§ **PROBLEM TO SOLVE**
State how many lines in the entries below contain the string "list", matching case exactly. Give only that number.

───── RECORD EXCERPTS

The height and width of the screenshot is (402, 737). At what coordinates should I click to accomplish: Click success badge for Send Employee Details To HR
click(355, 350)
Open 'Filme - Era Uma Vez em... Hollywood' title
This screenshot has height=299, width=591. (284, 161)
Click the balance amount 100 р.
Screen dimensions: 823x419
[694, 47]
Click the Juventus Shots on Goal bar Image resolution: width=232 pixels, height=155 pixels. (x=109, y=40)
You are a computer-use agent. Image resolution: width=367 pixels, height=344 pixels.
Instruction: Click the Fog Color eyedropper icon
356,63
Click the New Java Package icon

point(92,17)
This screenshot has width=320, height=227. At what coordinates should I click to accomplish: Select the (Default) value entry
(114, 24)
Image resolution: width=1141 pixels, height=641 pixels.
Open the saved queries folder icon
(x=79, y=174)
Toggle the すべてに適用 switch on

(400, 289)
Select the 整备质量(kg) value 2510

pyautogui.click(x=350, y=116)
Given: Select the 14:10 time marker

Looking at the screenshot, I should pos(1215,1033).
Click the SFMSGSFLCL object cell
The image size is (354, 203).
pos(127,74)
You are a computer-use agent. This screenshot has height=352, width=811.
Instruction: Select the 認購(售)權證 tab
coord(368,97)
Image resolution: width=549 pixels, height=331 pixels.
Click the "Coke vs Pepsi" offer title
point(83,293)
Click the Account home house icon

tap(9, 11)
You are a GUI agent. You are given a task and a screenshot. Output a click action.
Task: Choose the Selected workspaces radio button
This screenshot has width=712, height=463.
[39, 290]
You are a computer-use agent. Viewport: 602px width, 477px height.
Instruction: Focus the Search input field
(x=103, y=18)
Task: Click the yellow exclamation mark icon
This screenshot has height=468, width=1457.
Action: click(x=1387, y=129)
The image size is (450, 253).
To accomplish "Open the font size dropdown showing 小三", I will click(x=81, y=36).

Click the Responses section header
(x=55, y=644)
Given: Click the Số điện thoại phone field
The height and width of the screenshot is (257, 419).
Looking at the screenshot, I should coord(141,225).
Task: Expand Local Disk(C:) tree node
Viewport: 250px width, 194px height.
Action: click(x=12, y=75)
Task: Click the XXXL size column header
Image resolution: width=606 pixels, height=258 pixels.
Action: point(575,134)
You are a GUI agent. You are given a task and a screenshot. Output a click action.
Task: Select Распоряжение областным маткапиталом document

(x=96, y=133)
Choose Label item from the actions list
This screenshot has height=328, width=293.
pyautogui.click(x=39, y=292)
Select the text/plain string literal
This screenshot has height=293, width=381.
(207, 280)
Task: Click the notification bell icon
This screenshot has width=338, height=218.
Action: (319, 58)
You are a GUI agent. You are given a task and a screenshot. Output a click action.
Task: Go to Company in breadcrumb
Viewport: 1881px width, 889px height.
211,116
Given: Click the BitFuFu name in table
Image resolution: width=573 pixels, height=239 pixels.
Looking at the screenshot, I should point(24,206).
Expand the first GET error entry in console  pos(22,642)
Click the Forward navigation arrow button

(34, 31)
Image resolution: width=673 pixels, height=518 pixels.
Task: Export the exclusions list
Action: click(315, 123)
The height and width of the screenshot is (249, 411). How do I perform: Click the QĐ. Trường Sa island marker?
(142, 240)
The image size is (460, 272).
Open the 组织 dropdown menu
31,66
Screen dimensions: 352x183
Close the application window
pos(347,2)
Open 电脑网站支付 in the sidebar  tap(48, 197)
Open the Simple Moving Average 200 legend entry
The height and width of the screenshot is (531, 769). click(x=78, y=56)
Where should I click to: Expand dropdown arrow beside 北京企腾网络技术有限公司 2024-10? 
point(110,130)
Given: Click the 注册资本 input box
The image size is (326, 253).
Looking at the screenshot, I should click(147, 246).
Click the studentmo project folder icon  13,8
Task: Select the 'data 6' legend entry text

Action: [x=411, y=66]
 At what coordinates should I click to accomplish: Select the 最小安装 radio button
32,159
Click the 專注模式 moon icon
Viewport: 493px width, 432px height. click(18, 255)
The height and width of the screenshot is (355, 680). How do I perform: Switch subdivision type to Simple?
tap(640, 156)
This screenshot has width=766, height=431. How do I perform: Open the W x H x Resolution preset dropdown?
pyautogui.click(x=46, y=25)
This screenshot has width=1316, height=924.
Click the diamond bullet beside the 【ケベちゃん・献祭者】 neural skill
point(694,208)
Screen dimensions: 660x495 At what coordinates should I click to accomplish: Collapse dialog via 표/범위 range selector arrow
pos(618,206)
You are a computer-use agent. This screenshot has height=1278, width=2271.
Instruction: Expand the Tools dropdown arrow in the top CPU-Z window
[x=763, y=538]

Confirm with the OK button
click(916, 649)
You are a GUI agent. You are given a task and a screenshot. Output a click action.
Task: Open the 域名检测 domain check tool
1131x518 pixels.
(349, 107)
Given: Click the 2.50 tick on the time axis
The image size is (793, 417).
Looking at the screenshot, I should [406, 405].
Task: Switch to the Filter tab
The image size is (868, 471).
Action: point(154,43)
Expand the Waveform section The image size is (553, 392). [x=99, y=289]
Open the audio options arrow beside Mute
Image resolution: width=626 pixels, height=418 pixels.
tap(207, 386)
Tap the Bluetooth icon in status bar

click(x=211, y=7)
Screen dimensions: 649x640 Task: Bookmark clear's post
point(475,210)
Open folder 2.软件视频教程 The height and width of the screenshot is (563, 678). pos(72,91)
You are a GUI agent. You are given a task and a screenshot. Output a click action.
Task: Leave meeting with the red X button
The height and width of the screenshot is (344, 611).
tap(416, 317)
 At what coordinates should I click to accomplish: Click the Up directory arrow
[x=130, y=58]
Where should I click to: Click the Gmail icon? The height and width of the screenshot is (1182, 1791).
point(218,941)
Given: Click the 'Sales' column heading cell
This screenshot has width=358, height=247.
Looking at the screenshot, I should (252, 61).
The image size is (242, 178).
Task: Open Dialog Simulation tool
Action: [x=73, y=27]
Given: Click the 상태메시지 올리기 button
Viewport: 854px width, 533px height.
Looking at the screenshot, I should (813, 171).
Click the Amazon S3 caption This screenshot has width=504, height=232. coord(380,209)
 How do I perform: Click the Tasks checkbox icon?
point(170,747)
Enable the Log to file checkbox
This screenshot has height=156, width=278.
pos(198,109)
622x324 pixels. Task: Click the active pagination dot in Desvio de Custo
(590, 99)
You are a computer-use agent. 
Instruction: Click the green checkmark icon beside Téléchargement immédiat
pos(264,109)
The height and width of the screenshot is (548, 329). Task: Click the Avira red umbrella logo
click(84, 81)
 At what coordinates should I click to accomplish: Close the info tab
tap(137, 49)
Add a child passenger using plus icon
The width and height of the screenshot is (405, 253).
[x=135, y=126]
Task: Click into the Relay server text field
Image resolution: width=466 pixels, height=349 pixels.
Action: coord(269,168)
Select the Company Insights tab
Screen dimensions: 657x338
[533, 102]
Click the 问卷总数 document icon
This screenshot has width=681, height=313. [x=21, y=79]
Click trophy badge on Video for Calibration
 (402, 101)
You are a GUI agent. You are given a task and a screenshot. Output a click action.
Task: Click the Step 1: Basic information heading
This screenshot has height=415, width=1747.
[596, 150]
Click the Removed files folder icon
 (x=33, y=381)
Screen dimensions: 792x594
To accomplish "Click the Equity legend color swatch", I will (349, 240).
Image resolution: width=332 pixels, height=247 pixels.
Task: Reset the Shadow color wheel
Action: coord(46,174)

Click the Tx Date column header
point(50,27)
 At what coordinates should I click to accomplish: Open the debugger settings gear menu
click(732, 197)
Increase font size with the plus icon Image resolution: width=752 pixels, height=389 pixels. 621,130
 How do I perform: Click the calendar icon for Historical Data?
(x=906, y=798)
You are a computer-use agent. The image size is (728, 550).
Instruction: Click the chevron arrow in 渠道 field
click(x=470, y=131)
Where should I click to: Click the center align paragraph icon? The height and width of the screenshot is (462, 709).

──────────

§ **FULL RESPONSE**
2